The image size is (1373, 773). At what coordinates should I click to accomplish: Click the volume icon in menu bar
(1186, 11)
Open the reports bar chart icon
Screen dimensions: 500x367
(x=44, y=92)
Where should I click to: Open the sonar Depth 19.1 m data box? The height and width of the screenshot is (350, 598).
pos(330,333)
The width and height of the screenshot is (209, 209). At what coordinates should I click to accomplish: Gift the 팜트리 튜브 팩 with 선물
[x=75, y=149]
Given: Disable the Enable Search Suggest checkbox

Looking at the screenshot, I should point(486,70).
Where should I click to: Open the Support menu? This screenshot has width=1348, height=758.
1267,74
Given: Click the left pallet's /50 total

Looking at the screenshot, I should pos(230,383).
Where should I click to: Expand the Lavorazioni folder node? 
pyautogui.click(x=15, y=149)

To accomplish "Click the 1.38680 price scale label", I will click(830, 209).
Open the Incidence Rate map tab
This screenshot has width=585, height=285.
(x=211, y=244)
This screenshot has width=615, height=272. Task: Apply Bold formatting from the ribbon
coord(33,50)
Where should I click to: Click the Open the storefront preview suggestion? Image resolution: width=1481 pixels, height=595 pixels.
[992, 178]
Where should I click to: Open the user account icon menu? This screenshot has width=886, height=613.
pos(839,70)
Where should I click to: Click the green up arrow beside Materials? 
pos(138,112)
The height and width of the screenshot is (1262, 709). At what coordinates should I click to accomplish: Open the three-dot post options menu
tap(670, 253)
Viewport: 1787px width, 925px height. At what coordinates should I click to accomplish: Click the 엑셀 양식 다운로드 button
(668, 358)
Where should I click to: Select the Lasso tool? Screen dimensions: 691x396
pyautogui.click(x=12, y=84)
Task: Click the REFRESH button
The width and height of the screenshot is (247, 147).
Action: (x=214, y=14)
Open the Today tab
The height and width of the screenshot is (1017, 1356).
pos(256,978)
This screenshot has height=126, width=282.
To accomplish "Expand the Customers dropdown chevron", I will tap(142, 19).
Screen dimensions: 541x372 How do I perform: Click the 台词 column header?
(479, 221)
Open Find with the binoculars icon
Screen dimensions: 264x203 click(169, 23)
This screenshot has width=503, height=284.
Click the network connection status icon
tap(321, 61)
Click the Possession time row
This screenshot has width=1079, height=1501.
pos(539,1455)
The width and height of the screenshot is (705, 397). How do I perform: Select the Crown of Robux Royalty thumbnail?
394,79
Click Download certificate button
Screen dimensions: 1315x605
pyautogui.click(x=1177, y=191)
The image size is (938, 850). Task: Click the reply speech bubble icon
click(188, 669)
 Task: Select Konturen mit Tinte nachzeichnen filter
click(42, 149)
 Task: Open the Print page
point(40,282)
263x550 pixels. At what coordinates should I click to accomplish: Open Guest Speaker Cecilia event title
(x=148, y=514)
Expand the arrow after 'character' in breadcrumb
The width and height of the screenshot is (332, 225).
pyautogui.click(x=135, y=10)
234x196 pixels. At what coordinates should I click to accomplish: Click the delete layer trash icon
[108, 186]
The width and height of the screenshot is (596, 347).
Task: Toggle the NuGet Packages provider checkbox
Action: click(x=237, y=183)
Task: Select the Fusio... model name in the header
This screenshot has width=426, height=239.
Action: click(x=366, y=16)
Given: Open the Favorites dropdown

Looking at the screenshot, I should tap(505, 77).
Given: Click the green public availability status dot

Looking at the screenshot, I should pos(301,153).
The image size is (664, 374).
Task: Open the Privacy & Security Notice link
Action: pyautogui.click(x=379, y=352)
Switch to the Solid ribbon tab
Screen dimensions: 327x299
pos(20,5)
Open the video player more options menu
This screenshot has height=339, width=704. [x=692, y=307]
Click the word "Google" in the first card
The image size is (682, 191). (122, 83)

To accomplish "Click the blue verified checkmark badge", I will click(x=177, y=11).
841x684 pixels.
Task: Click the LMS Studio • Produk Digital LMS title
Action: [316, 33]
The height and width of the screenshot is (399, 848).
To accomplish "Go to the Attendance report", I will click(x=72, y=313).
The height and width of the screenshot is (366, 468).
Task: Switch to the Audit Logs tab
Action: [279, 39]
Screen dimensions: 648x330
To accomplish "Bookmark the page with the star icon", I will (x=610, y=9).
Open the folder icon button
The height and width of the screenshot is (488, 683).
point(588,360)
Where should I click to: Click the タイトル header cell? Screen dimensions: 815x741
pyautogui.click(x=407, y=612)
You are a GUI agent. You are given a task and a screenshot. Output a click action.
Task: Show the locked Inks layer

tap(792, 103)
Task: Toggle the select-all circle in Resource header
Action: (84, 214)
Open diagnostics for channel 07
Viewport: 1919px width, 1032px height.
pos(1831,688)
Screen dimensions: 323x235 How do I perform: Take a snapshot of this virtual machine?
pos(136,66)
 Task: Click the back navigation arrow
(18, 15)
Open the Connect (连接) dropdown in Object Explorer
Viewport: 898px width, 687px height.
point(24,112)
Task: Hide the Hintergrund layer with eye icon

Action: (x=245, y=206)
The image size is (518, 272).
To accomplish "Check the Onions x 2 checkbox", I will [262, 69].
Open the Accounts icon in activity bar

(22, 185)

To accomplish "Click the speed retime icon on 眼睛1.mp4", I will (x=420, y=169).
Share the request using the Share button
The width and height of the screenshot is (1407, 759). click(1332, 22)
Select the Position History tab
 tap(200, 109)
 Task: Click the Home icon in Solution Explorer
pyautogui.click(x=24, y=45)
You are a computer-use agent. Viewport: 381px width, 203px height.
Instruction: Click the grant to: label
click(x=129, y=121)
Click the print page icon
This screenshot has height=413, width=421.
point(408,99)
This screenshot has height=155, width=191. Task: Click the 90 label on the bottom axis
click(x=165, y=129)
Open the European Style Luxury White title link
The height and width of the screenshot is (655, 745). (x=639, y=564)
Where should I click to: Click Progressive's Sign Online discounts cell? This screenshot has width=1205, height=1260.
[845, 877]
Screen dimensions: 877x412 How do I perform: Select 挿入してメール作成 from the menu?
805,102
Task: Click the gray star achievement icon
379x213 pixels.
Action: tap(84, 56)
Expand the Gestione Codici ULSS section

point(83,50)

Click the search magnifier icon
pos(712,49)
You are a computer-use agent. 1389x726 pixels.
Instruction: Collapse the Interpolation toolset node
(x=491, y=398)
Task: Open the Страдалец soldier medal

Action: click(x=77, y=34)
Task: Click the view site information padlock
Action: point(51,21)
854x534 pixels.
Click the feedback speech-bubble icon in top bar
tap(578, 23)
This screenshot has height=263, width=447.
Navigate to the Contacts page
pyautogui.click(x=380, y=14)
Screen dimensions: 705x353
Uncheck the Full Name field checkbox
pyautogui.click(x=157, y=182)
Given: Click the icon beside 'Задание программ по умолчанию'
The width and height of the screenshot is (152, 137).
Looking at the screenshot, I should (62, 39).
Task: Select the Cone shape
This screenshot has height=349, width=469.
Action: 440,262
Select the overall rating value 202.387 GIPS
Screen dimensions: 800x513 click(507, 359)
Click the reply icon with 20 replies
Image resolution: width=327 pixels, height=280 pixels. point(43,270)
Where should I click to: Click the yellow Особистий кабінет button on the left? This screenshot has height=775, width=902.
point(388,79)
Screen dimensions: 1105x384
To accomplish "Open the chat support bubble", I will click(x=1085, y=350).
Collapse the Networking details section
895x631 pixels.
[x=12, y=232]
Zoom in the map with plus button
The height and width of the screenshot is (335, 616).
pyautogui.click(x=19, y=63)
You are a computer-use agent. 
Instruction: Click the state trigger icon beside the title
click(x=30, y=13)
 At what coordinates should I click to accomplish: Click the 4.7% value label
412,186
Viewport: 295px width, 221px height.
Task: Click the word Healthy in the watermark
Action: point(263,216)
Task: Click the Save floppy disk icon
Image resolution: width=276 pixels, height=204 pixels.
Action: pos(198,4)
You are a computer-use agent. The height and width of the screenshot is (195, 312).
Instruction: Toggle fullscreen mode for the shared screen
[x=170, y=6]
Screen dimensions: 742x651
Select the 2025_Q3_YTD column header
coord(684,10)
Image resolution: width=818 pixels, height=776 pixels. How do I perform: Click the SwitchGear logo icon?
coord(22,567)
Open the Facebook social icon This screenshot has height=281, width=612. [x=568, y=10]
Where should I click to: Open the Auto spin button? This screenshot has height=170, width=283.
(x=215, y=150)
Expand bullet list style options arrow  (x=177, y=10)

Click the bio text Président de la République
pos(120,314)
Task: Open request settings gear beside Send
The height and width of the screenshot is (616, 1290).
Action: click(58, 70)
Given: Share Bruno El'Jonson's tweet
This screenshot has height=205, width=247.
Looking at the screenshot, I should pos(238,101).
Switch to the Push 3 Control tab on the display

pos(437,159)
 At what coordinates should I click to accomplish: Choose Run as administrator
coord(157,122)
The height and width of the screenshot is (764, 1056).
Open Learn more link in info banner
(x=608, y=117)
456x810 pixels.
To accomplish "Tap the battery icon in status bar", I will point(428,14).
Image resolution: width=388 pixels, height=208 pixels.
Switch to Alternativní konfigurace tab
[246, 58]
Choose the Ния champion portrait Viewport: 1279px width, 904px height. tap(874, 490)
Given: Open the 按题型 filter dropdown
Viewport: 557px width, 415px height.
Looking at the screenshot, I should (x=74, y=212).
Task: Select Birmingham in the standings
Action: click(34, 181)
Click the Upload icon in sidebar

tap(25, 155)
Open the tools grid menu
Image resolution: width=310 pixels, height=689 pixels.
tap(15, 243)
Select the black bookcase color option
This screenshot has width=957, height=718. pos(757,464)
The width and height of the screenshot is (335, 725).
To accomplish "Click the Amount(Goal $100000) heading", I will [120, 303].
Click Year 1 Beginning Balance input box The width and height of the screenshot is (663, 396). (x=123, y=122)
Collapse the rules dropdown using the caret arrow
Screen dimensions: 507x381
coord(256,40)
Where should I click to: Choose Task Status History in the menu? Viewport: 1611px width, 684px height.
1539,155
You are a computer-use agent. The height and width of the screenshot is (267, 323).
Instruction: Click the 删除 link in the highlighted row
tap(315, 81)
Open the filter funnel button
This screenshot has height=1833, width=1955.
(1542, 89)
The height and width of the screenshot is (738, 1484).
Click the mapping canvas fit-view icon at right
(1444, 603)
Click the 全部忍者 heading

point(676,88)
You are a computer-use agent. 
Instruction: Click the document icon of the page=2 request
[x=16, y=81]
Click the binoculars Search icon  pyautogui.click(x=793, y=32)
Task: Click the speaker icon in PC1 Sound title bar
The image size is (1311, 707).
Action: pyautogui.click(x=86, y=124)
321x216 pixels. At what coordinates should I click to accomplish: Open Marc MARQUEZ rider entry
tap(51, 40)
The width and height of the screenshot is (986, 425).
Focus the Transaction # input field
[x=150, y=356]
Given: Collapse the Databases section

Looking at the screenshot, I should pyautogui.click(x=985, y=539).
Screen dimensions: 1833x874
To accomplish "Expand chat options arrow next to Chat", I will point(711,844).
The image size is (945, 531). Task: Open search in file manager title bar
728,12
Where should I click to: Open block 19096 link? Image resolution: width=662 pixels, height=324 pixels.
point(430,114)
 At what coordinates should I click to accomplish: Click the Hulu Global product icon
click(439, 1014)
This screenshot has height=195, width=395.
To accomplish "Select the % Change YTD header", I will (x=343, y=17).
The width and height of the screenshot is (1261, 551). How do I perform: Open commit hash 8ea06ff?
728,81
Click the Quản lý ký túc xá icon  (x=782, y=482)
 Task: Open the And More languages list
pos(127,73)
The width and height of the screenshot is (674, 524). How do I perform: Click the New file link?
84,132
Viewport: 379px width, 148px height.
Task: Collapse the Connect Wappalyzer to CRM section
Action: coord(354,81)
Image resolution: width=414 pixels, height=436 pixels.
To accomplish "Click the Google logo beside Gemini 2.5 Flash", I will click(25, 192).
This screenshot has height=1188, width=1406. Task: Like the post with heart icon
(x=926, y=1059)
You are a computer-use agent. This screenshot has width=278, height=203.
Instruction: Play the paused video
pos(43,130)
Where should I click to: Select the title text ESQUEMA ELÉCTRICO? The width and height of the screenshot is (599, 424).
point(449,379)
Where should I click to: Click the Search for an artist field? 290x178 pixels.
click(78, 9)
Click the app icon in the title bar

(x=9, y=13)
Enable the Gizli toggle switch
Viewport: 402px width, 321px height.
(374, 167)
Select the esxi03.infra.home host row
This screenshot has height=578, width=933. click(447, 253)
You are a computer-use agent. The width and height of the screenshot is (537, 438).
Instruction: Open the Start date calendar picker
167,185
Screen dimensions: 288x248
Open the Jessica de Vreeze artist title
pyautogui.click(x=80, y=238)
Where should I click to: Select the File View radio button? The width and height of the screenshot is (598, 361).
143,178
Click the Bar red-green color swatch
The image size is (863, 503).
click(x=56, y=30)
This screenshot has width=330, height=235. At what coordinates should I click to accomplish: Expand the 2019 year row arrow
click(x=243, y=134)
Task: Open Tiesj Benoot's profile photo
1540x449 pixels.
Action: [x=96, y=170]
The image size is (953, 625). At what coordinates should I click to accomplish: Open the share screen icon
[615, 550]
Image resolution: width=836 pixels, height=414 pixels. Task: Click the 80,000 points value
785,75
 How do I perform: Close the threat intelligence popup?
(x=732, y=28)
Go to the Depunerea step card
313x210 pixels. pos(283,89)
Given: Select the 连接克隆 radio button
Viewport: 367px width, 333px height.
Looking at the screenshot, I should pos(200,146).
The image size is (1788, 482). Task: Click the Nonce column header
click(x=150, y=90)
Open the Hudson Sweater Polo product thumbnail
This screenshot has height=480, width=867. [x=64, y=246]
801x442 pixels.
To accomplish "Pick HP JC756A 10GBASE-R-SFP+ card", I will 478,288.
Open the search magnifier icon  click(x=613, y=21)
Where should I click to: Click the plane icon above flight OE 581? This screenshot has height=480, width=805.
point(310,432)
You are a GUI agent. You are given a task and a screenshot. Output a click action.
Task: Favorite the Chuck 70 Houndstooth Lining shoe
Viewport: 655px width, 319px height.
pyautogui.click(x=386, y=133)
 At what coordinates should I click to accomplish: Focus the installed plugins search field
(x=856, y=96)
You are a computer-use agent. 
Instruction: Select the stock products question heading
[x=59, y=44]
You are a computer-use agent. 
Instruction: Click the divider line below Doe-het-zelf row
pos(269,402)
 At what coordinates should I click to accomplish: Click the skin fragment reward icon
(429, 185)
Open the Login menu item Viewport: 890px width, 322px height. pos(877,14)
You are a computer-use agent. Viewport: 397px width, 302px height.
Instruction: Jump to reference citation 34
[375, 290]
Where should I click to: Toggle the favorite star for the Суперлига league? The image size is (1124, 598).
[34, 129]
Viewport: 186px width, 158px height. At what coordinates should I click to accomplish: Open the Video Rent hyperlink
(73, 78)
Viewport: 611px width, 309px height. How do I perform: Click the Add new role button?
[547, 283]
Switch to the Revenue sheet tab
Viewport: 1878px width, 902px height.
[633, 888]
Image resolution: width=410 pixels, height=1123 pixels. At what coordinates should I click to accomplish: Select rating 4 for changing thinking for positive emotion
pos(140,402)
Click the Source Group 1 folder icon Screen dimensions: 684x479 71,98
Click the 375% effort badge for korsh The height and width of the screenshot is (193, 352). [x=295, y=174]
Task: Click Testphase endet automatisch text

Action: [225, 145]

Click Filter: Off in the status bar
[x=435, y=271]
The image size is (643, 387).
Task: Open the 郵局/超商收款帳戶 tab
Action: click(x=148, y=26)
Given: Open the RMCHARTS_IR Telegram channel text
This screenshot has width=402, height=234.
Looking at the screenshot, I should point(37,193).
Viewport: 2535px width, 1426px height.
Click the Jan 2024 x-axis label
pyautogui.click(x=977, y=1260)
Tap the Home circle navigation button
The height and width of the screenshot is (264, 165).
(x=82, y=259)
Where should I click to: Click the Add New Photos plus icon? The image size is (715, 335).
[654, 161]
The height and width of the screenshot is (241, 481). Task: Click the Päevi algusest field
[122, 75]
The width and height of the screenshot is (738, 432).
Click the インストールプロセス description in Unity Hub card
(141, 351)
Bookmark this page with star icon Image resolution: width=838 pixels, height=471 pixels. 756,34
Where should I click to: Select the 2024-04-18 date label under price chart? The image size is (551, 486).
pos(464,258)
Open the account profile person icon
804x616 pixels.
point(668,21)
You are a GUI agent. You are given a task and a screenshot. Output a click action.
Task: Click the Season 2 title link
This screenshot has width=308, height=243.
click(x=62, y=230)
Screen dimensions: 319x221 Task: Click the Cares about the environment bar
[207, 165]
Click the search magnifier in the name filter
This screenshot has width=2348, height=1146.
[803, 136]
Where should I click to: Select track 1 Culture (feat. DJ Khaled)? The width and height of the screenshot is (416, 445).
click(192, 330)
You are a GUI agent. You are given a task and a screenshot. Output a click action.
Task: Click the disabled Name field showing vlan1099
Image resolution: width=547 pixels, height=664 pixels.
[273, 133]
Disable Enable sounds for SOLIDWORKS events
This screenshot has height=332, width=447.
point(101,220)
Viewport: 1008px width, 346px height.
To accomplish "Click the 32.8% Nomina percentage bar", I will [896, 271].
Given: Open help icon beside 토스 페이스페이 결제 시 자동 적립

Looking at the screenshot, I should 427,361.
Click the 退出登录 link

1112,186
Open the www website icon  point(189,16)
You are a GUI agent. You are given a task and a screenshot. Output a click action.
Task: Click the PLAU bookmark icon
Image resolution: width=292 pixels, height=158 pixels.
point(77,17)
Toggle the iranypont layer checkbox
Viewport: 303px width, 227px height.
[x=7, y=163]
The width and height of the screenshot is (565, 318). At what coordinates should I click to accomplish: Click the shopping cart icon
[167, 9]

[TASK DETAILS]
Please select every line in the listing above that contains the word "magnifier" and copy each one out.

[EXERCISE ANSWER]
Click the search magnifier icon
Open the search magnifier icon  click(x=613, y=21)
Click the search magnifier in the name filter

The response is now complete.